At the time, I had no real idea about the tragedy that was unfolding in New Orleans. Like most folks, I had been watching the news and reading the reports about hurricane Katrina and its plotted path toward the city. But at the time, none of it really seemed to register. I was so focused on my surgery and the whole process of sex reassignement, everything else seemed like a dream. The reports of pending doom and the call for the evacuation of the city, all seemed like something that had no real relationship with what I was going through. If someone had told me at the time, the impact hurricane Katrina was going to have on me, I would have simply laughed at them. Afterall, I was living safely in Washington State.
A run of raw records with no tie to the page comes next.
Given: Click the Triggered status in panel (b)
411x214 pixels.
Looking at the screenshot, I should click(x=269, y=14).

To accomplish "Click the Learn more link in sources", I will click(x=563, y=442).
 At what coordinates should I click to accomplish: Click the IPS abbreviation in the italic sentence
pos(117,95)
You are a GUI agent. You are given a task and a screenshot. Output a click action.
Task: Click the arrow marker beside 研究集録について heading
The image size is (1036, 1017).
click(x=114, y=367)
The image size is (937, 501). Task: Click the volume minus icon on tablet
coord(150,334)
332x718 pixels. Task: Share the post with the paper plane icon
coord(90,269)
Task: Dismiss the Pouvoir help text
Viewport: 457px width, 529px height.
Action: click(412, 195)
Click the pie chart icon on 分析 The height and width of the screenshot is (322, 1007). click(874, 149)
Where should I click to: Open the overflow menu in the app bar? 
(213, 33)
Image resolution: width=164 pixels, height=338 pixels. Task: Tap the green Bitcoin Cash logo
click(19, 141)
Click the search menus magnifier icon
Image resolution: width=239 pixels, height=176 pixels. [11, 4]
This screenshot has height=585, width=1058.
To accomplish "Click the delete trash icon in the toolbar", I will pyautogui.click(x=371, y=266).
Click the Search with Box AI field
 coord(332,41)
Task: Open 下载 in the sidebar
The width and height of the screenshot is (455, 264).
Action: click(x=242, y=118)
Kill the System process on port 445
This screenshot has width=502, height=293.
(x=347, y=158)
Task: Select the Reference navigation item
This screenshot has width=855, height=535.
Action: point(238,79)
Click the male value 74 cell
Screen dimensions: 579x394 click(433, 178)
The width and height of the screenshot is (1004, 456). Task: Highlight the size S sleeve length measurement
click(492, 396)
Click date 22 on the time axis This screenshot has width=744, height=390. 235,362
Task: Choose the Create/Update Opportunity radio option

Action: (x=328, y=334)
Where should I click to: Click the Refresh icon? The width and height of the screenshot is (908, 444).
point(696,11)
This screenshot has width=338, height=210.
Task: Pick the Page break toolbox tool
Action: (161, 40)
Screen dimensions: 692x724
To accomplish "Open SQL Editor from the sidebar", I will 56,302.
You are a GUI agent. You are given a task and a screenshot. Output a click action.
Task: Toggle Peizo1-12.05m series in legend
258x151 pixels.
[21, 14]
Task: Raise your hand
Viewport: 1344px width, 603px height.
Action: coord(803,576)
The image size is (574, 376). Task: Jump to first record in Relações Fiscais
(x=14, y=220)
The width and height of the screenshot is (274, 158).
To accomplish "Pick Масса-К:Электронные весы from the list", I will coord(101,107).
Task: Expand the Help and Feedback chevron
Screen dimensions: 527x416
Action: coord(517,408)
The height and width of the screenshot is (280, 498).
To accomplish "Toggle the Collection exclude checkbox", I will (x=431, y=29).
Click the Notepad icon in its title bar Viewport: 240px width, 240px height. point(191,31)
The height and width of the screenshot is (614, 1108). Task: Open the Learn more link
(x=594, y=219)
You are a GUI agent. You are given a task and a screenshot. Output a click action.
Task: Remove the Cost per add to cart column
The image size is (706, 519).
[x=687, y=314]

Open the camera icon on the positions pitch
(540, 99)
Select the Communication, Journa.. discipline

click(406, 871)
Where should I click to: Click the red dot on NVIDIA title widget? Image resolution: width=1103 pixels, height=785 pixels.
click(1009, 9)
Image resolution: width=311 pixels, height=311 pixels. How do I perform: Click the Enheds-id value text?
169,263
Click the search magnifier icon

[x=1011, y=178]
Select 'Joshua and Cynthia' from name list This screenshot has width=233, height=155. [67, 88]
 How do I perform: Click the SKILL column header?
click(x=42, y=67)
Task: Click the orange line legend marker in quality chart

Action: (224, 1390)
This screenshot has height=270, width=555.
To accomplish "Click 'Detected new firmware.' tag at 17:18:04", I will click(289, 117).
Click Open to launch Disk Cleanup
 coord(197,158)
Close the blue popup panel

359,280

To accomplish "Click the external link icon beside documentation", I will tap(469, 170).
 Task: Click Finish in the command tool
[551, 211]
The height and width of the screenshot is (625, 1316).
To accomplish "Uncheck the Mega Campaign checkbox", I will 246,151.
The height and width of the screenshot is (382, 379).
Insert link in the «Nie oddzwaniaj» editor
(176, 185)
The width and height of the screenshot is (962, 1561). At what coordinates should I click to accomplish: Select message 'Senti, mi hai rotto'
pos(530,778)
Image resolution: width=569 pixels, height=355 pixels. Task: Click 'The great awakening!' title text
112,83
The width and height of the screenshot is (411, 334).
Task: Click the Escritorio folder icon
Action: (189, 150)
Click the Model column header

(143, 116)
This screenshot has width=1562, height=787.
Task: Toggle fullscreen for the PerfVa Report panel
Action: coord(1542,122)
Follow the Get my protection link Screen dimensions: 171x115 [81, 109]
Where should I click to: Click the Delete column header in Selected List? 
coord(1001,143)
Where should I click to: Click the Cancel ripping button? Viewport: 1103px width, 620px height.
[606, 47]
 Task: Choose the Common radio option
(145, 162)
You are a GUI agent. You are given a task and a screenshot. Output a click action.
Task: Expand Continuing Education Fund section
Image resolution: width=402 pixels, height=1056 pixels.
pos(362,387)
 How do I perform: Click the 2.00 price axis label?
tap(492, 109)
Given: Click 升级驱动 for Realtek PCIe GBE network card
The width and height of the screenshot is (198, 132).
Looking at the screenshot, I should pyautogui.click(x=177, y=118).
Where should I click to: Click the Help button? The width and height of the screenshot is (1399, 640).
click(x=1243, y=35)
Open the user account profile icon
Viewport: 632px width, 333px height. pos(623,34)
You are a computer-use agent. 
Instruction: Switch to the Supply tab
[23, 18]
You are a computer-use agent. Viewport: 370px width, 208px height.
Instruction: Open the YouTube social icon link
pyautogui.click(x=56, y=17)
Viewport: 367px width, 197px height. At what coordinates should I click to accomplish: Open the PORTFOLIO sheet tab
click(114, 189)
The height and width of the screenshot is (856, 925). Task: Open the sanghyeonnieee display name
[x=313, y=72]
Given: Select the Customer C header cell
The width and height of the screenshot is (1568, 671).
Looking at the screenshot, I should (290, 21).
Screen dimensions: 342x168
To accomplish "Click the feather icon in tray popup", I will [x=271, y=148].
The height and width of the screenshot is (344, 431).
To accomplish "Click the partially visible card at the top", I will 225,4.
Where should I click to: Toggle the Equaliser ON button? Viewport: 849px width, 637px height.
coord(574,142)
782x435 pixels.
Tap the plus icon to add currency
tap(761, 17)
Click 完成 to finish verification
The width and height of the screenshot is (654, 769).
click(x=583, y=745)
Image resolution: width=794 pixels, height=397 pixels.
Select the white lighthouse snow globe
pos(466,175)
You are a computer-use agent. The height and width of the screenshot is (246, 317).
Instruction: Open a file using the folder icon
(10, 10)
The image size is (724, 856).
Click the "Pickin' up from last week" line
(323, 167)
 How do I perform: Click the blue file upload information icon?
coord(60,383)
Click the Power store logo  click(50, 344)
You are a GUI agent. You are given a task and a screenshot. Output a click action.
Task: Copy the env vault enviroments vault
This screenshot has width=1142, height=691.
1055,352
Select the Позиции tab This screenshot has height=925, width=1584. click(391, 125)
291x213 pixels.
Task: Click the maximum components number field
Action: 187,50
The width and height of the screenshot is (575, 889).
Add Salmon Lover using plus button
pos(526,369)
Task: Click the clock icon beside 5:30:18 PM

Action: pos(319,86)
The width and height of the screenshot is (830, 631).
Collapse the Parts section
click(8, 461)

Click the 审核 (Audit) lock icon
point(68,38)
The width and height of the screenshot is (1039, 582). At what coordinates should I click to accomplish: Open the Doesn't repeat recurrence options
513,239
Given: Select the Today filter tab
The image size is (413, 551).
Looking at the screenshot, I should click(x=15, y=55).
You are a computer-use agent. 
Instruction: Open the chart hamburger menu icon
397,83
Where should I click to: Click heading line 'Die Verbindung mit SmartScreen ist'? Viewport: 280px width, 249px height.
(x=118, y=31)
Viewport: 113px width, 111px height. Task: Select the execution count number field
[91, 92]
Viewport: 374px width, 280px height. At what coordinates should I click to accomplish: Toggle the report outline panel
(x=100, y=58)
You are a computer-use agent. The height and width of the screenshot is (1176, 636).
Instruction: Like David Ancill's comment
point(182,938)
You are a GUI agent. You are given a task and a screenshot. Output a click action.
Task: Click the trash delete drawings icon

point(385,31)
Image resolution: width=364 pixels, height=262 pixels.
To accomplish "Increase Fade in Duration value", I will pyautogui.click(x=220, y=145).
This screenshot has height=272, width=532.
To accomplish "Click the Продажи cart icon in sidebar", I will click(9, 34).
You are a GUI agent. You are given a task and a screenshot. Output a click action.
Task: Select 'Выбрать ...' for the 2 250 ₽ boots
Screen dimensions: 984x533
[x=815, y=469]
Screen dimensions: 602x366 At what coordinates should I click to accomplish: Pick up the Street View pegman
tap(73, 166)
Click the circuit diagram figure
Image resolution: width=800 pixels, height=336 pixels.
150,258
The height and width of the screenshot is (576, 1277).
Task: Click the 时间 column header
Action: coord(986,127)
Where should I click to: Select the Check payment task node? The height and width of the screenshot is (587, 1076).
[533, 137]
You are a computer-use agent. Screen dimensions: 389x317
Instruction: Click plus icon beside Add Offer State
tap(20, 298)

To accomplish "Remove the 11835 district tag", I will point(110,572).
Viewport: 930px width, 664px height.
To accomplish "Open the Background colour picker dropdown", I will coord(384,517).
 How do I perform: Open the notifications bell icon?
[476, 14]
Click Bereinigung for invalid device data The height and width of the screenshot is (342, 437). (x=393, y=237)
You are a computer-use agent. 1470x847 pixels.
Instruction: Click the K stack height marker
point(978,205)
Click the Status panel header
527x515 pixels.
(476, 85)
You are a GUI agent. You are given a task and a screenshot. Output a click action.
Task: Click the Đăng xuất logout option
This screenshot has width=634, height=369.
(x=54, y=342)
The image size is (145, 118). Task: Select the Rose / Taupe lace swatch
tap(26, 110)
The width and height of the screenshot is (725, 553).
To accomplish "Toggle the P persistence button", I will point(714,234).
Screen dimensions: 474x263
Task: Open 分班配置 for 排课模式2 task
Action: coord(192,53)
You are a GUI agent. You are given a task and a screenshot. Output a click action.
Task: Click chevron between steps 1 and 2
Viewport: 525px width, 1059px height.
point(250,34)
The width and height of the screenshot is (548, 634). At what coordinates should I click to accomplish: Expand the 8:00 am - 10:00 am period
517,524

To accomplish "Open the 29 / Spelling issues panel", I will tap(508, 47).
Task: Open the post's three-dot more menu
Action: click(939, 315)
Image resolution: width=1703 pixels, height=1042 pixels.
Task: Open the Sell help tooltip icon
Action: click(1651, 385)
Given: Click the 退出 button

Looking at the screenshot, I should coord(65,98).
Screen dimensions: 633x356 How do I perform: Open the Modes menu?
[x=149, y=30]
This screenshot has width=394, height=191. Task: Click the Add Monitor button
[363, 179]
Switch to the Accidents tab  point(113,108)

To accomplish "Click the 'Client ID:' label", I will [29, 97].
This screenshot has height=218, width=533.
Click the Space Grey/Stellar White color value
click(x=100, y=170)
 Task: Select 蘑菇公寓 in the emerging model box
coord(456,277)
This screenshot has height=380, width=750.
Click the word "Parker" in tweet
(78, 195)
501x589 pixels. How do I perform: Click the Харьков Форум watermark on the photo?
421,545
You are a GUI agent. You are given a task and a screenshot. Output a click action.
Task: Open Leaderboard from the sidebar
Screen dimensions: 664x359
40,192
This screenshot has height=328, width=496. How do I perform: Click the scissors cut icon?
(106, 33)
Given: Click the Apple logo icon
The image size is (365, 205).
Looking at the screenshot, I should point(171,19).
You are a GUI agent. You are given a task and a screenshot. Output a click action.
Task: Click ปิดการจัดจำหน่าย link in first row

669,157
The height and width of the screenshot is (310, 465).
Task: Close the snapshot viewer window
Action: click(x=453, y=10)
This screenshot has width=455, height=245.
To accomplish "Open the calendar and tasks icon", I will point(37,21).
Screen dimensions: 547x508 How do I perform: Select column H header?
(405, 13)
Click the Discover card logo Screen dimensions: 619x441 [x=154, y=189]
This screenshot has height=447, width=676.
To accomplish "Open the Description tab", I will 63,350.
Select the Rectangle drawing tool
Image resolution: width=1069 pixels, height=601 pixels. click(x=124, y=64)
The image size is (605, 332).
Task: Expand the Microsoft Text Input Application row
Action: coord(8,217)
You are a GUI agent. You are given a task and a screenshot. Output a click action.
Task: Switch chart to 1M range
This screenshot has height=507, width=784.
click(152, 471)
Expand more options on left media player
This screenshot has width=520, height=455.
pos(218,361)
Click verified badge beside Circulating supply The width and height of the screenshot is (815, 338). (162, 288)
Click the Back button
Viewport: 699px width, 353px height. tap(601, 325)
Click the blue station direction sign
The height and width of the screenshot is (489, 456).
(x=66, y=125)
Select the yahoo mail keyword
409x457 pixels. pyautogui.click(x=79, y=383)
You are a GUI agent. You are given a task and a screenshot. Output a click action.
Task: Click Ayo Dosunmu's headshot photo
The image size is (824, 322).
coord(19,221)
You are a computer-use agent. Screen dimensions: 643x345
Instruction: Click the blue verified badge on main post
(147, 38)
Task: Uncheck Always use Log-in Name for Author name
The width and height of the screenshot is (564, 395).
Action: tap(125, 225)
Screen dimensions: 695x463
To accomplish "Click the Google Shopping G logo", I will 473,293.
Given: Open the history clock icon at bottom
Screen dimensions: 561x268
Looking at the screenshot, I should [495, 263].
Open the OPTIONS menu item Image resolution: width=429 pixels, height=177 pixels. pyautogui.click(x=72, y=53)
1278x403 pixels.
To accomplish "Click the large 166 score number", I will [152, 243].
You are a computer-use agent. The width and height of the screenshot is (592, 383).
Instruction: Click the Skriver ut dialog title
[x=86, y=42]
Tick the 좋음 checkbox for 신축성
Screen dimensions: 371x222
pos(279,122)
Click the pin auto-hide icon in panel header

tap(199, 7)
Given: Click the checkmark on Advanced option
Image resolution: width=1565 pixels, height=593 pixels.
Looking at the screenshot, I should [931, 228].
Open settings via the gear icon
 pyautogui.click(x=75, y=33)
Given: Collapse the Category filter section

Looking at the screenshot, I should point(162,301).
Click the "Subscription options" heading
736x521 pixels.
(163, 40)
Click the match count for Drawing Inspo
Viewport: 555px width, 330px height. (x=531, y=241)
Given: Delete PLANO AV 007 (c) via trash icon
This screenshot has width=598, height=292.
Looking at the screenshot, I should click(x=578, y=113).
I had a good job and many close and wonderful friends. Never in even my dreams could I have possibly imagined what was really about to happen: the long conversations with a doctor who, at the time, I did not even know, the words of support and comfort, the please dont worries God loves you very much and everything will be alright, the endless crying, the multiple attempts at suicide and the rushed visits to the emergency room at Saint Mary Medical Center and the nights spent in ICU and above all else, the lonely nightmares. If someone had stepped out of the shadows and told me these things, I simply would have laughed. Afterall, I was safe in Walla Walla. Or was I really!!

Who Am I?

First, a little bit about who I am. My name is Miranda Lucianna and I was born in England on March 15th, 1960. My father Gordon Jaynes, is an attorney, based out of London, England. I grew up in a small village just outside of London called Virginia Water in Surrey. I attending the University of London's School of Economics before moving back to Walla Walla, Washington to live with my Grandparents, in the summer of 1979. After the summer, I attending Washington State University, in Pullman, Washington. I graduated from WSU in 1983 with a BA in English Literature and a Minor in European History, inspite of my dyslexia. I then attending Eastern Washington State University. I graduated from EWU in the Spring of 1985 with an MA in American Military and Diplomatic History. I later attended and graduated from Walla Walla Community College with a Certificate in Computer Applications. I also earned Microsoft certifications in Broadband Technology, Narrowband Technology and Customer Service. I am also certified in Qwest technical support as well as Comcast technical support and currently work for Sykes Enterprises in Information Technology and Customer Service. And now my sad story....

My Sad Story

My Dear Friend:
Where does one start a story which has such an unhappy ending? Perhaps I should start with a simple warning. The story which I am about to tell is not a happy story. Nor does it have a happy ending and those who participated have lost much in its telling. And yet, perhaps in the telling of the story, perhaps in the brief moment of its reading and the contemplation of its meaning, those who perished on the seventh floor of Memorial Hospital in New Orleans, will not have died in vain and their families may someday know what really happened on September 1st, 2005. And as for me, I still remember the sleepless nights, the nightmares, the please don't worries everything will be ok and the world turned upside down by the asking of a simple question: how could something like this have happened in America in the twenty-first century?